In October 2022, Sonatus entered the European market by opening an office in Paris. Later that month, the company was recognized as “Overall Connected Solution of the Year” in the 2022 AutoTech Breakthrough Awards program. On December 7, 2022, Sonatus announced a $75 million corporate funding round to accelerate vehicle software innovation, bringing total disclosed funding to more than US$110 million.

At CES 2023, Sonatus demonstrated its production software technologies used by Hyundai, Kia, and Genesis, and showcased its next‑generation vehicle software built on reference designs from semiconductor and Tier‑1 suppliers.

In March 2023, Sonatus was named by Forbes as one of America's Best Startup Employers and opened an office in Shanghai to strengthen its presence in Asia.

On April 19, 2023, the company expanded into Japan, and on May 19, 2023, Sonatus launched in Taiwan. On June 6, 2023, Sonatus unveiled Sonatus Automator, a software product designed to automate vehicle software workflows.

On September 5, 2023, the company announced a strategic investment by NEC and the Translink Orchestrating Future Fund and showcased its presence at Automotive World 2023. On October 4, 2023, Sonatus Automator was named “Connected Car Innovation of the Year” by the AutoTech Breakthrough Awards.

On January 4, 2024, the company introduced Sonatus Updater, a comprehensive over‑the‑air (OTA) software update management solution designed for complex vehicle software environments. On April 18, 2024, Sonatus announced the expansion of its engineering footprint with the opening of an R&D and engineering center in Dublin, Ireland, aimed at supporting its European operations.

On July 1, 2024, the company appointed Mahesh Karanth as Chief Financial Officer. On November 12, 2024, Sonatus announced the opening of a new engineering design centre in Pune, India.

At CES 2025, Sonatus demonstrated Sonatus AI Technician and introduced generative AI enhancements to its Sonatus Collector AI and Sonatus Automator AI products, focusing on application in vehicle development, diagnostics, and system optimization.

In September 2025, Sonatus unveiled its AI Director platform to enable in‑vehicle edge AI at scale.

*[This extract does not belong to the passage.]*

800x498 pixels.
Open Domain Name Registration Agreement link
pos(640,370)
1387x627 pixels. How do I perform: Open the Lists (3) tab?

In October 2025, Sonatus's AI‑based software platform AI Technician received recognition as an innovation of the year in automotive artificial intelligence by AutoTech Breakthrough.

In December 2025, Sonatus's and the Nissan Technical Centre Europe's partnership. Later that month, the company announced that Sonatus SDV technologies were deployed in more than 6 million vehicles on the road.

In January 2026, Sonatus presented a number of AI-powered software-defined vehicle innovations at CES 2026, including demonstrations of edge AI, diagnostics, and fleet applications with major industry partners including Nissan Technical Centre Europe, Bosch, Michelin, NXP, Renesas, MOTER, and others.

In June 2026, Sonatus expanded its product portfolio with the introduction of the Fastlane brand.

In July 2026, Embedded.com published a feature on Sonatus's edge AI technology for software-defined vehicles, describing the company's collaboration with Schaeffler AG on motion-control systems and its use of edge AI for vehicle diagnostics and software optimization.

== Activities ==
Sonatus, Inc. develops software platforms for software-defined vehicles, offering data automation tools, over-the-air update management, and in-vehicle edge AI software. The company collaborates with automotive OEMs, Tier 1 suppliers, and silicon/technology vendors to integrate its software into production vehicles and development workflows.